Very interesting you bring this up. It was quite a big point of discussion whilst jamie and I were building.
One of the big issues we faced with LLMs is that their attention gets diluted when you have a long chat history. This means that for large amounts of context, they often can't pick out the details your prompt relates to. I'm sure you've noticed this once your chat gets very long.
Instead of trying to develop an automatic system to descide what context your prompt should use (I.e which branch you're on), we opted to make organising your tree a very deliberate action. This gives you a lot more control over what the model sees, and ultimately how good the responses. As a bonus, if a model if playing up, you can go in and change the context it has by moving a node or two about.
Really good point though, and thanks for asking about it. I'd love to hear if you have any thoughts on ways you could get around it automatically.
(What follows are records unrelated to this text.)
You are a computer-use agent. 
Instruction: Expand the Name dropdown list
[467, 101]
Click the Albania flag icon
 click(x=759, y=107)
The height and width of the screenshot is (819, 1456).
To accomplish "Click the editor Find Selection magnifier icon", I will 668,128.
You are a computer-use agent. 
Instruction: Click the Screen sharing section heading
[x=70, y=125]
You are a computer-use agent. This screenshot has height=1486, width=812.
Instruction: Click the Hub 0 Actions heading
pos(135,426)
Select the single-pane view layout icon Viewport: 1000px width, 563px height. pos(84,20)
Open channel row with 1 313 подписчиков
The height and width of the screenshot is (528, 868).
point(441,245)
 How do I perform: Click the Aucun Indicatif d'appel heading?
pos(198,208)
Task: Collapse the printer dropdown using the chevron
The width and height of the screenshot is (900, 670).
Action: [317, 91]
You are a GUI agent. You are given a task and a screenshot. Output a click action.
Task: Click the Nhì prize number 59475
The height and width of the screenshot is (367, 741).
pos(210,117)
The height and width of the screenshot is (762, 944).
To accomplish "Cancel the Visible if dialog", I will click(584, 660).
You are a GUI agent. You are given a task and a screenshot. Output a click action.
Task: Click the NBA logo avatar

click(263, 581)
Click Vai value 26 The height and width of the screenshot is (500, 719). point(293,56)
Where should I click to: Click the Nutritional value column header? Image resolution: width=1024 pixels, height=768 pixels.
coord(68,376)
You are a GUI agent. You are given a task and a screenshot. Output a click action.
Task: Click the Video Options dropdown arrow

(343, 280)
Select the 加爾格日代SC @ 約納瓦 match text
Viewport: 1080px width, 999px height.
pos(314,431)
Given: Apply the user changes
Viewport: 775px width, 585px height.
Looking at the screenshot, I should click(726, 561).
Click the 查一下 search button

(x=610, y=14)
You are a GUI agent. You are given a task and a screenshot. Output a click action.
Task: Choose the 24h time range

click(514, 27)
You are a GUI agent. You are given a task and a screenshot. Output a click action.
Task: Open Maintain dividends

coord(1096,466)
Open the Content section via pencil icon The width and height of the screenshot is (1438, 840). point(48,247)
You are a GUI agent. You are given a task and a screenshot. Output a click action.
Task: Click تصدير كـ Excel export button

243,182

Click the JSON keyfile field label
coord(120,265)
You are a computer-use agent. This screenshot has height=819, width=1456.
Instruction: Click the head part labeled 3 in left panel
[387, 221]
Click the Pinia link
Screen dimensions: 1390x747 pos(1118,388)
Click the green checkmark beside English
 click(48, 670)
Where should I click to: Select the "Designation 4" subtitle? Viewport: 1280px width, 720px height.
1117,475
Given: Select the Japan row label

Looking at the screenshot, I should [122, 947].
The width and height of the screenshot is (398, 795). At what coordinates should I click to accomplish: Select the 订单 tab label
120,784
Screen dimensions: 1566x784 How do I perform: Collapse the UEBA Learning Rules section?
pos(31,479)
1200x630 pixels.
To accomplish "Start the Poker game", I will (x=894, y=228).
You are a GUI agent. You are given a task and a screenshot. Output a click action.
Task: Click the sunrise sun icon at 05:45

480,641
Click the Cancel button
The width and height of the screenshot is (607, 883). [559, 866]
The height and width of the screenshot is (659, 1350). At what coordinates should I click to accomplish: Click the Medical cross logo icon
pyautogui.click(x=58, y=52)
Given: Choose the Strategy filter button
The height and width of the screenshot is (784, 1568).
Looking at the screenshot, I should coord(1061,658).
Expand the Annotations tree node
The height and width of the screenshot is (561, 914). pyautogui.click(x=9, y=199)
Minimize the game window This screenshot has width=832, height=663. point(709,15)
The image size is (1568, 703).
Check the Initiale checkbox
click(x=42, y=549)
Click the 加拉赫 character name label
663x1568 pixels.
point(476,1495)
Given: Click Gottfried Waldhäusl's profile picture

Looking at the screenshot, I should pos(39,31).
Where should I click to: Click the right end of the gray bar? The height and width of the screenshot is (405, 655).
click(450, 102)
I think in general these things should not be confused to be the one and same artifact - that of a personal memory device and that for LLM context management. Right now, it seems to double up, of which the main problem is that it kind of puts the burden on me to manage my memory device, which should be automatic I think. I don't have perfect thoughts on it, so I'll leave it at this, its work in progress..
is the expectation that you will be running many branches of of context at the same time?
Completely subjectively, for me its both. I have several Chat GPT tabs where it is instructed not to respond, or to briefly summarise. System works both ways imho.